Horry County’s Flawed I-73 Agreement

By Paul Gable

The Financial Participation Agreement between Horry County and the South Carolina Department of Transportation, approved by Horry County Council November 28, 2018, appears to have many flaws not discussed before a resolution was passed allowing Horry County Administrator Chris Eldridge to sign the agreement.

Generally the agreement provides that Horry County will provide up to $25 million per year from Hospitality Fee revenues to fund the construction of I-73 within Horry County (the Project) and SCDOT will oversee the project from design through construction.

The written agreement states, “SCDOT shall provide an Annual Work Plan to the county on the activities proposed by March 31 that the county shall approve prior to June 30 before commencing work in the succeeding fiscal year.”

I find the use of the word “shall” interesting here in that it means a strong assertion or intention of something happening. Are we to take it to mean the county intends to approve the work plan prior to each June 30th? Does this mean county council really has much of a choice in the decision?
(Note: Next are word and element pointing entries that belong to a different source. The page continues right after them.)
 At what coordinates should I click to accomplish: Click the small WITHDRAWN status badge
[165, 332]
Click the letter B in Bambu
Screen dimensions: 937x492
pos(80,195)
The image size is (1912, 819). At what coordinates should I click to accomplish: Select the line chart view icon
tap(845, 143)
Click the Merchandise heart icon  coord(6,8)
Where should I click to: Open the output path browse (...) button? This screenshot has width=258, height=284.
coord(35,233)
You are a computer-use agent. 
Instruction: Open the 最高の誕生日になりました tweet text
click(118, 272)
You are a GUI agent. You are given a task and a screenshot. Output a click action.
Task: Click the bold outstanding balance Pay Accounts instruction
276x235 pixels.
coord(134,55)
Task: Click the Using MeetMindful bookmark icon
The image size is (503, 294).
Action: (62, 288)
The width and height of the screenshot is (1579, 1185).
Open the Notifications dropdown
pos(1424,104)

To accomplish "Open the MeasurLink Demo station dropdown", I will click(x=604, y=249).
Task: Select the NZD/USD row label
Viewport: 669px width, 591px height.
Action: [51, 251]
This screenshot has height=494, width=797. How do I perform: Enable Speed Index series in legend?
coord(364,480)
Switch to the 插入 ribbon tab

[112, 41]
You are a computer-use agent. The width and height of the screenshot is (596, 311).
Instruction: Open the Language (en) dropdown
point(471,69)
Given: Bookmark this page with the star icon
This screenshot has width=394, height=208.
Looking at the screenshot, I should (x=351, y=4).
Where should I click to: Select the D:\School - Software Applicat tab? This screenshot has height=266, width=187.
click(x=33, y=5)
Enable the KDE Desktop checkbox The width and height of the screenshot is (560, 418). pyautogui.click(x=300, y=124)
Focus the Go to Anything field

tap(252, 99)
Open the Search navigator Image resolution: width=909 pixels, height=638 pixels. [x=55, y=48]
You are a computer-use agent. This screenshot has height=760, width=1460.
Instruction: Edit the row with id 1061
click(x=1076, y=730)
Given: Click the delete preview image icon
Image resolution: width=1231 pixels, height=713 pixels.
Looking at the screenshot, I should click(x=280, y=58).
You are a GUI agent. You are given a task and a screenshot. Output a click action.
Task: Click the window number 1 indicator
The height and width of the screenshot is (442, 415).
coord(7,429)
At least a half dozen times during the over one hour discussion about the project and the agreement county council members were told by then council chairman Mark Lazarus and/or county staff members, predominantly administrator Chris Eldridge and attorney Arrigo Carotti, that no money could be spent on the project without prior approval from county council.

To support those statements, Carotti quoted to council the first sentence of Section III (D) of the agreement which reads, “SCDOT shall not enter into a construction contract without the County’s prior approval based on considerations that the contract provide a meaningful connection to the proposed I-73 corridor in part or in its entirety.”

What Carotti did not quote were the next two sentences of Section III (D) which read, “The County’s prior approval shall not be required to enter into contract agreements for improvements to SC-22, provided the cost thereof does not exceed the estimates provided in the Annual Work Plan. Nor shall the County’s prior approval be required for any right-of-way acquisition agreement or consultant agreement for work of the Project provided the cost thereof does not exceed the estimates provided in the Annual Work Plan.”

Why does SCDOT have such leeway in certain areas without prior approval from the county if all the money is coming from the county?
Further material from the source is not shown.